Come sai, queste pagine sono rivolte anche al pubblico dei salseri, e allora una domanda è d’obbligo. Nella Buenos Aires di tango e milonga c’è spazio per la salsa? E’ un fenomeno che conosci?
Quella della salsa è una realtà ben presente nel mio Paese. Ma direi che più della salsa oggi va per la maggiore un tipo di cumbia mescolata con hip hop. E poi il reggaeton, popolarissimo in tutta l’America Latina.
Cambiamo registro. Da 1 a 10, l’Argentina quanto ti piace?
Mi piace molto. E pensavo a questo proprio il giorno del nostro volo Argentina-Italia, quando l’aereo si è alzato e mi ha permesso di vedere la bellezza della nostra terra, la vastità del nostro territorio molto sfruttabile. E’ un paese ricco per fare una buona vita, pertanto il mio voto è tra 8 e 9. A parte la situazione politica, che è di tipo ‘mafioso’.
I ragazzi sono vicini o distanti dalla politica?
Molto distanti, quello che credo succeda anche qui. La politica è una cosa per ‘mafie’. Da noi i cittadini si rendono conto delle cose attraverso la tv, manca molto da fare nonostante alcuni lievi miglioramenti intercorsi negli ultimi tempi.
La multiculturalità quanto è presente oggi nelle città argentine?
E’ presente soprattutto a Buenos Aires. E’ un multiculturalismo su più fronti, nella musica, nel teatro, nella pittura, arte in generale e poi teniamo presente che ci sono molto immigrati, di culture diverse dell’America Latina, ma non solo.
Oltre la musica, che è anche la tua professione, quali sono i tuoi interessi, gli hobbies, come trascorri il tempo libero?

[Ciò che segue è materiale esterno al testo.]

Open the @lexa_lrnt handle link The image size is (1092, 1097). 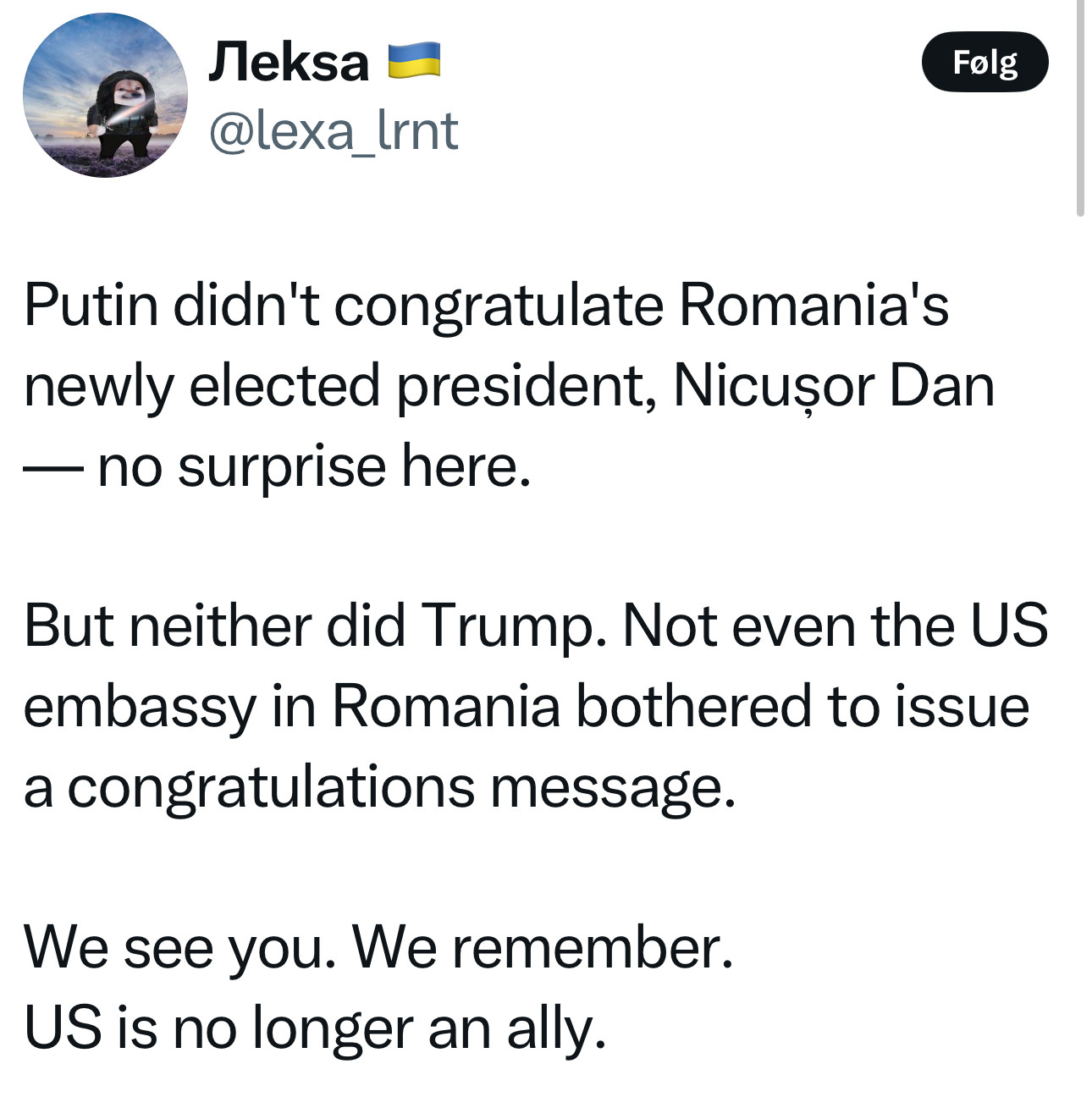333,131
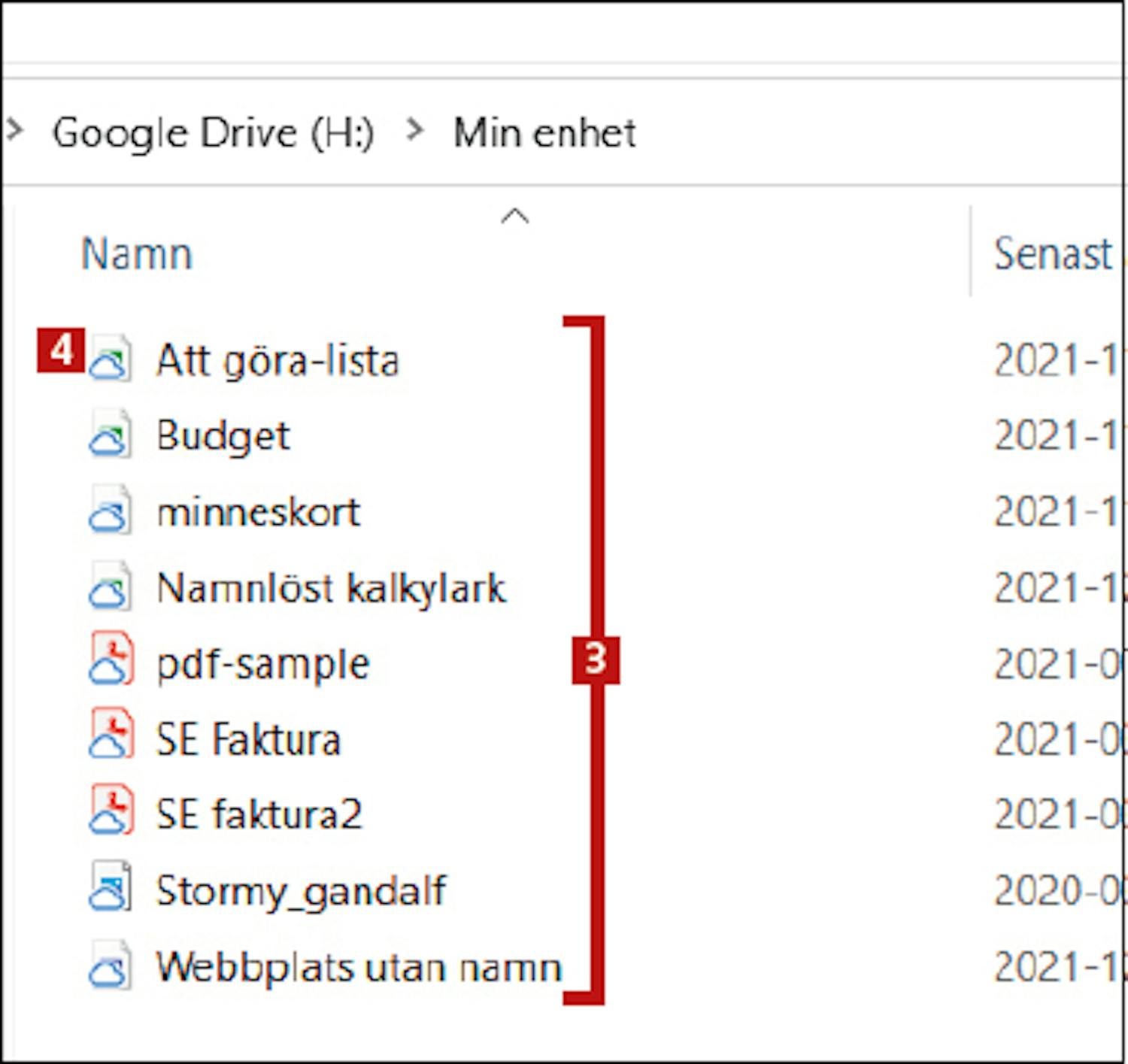Select the Webbplats utan namn file name
Image resolution: width=1128 pixels, height=1064 pixels.
[x=358, y=966]
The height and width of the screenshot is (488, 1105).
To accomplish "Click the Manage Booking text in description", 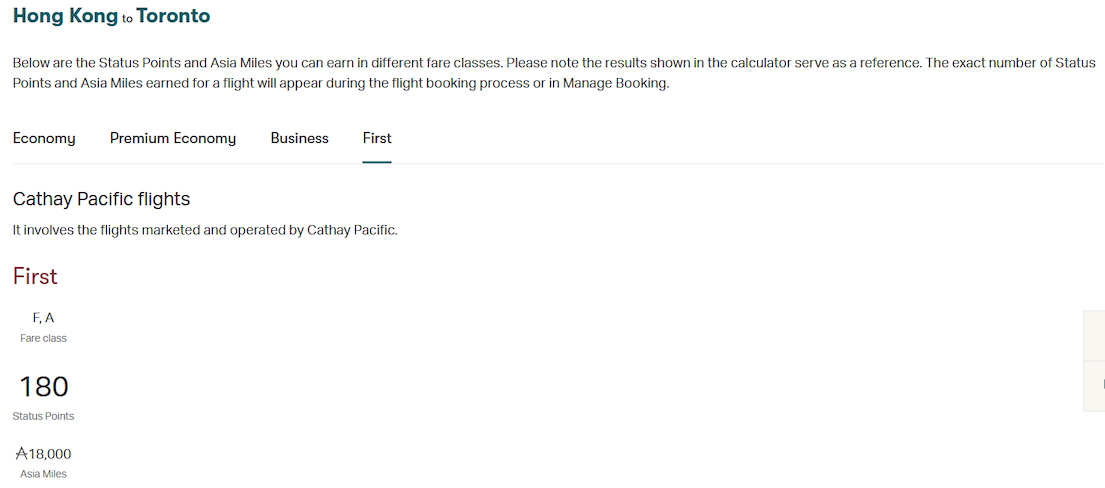I will (x=614, y=83).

Mi piace il calcio e soprattutto amo viaggiare. Io ho una vecchia moto italiana che si chiama Iso (simile alla Vespa), che è quella riprodotta nella copertina del Cd. E quando posso salgo sulla mia Iso e vado in giro.
Ti piace leggere e quali sono i tuoi autori preferiti?
Adesso sto leggendo l’ultimo libro dell’argentino Ernesto Sábato, un autore molto bravo, come trovo interessanti i lavori dell’uruguaiano Eduardo Galeano.
La grosería più utilizzata da te e dai coetanei del tuo barrio?
Puta madre! Che equivale al vostro ‘porca puttana’.